The XX Factor

Is There a Conflict Between Brave and Pretty?

Merida, from Brave.
Merida, from Brave

Photograph by Pixar–© 2012 Disney/Pixar.

Katie Baker at Jezebel is unhappy with the initial round of merchandising appearing on the shelves at Target for Pixar’s new movie Brave. The box in question sells the main character Merida’s costume with a picture of a little girl shooting a bow and arrow with text saying, “Look pretty and be brave, too.” While acknowledging that it’s not a big deal, Katie says, “But it’s definitely worth pointing this out as a pretty good example of how marketers are unwilling—or perhaps just unsure how—to market to girls (and women) without promising them they’ll look great.”

The whole thing does bother me, however, because so much of the criticism of the Disney princess phenomenon circles around this concern that girls are interested in being pretty, when that strikes me as the least worrisome aspect of all this. I mean, I’m interested in being pretty—and in sparkly stuff and bright colors—and I don’t really think that makes me less of a kick-ass feminist. My larger concern is that “pretty” is used to sell girls a larger and more dangerous version of femininity, one that’s passive and weak. Look, for instance, at the pictures used to sell Disney princess costumes. The girls are never in action poses, but usually in poses that denote the demure, the passive, the weak, and the submissive. If you’re lucky, they’re just neutral poses of a girl standing upright and looking at the camera, but it’s usually more about the curtsey or the turned-in toe or the bashful downward glance. My concern is they’re taking a child’s natural tendency to be attracted to the shiny and beautiful, and using it to sell girls on the idea that to be shiny and beautiful means to be weak and passive. (For boys, that attraction is swiftly turned to shame, and then when they get a little older, they’re told to be sexually attracted to the very things that they were expected to shun as children.)
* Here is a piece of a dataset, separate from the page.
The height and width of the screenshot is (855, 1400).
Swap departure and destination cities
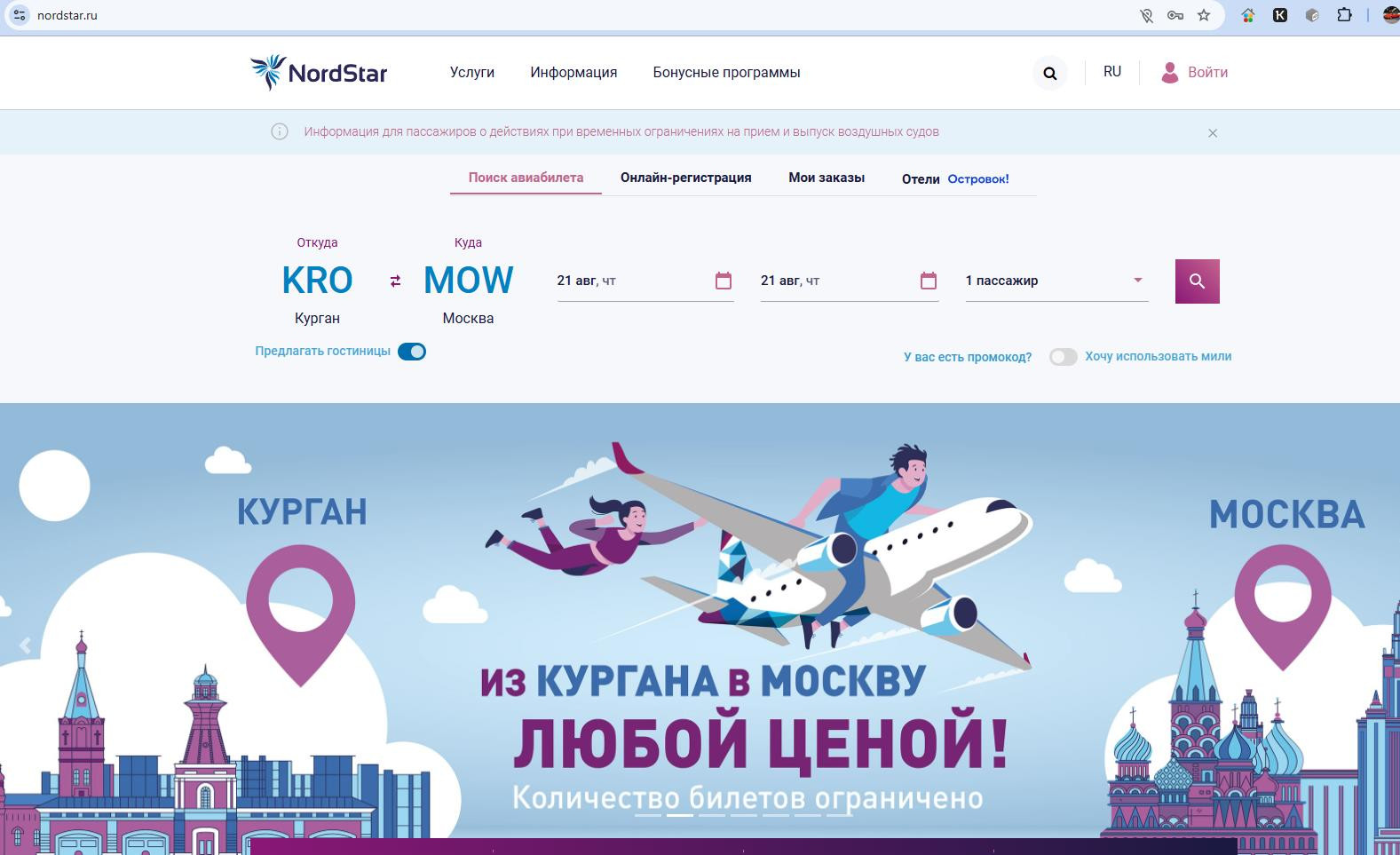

It seems to me that this “Brave” merchandising is trying something a little better, taking a girl’s interest in pretty things and telling them that there’s no conflict between beauty and being an assertive, brave person. Considering that even grown women fear identifying as feminists because they think doing so means they have to give up their lipstick, I don’t have a problem with starting young with the message that there’s actually no conflict. Or, to put it more simply, previous Disney princess nonsense seems like it’s geared towards raising young women who think you have to diet yourself into misery and wear towering high heels to be reasonably attractive, but the Brave merchandising looks like it’s better equipped to for developing women who enjoy having some muscle tone and buy shoes that manage to be cute while not mutilating your feet. Which strikes me as a reasonable and feminist goal to have.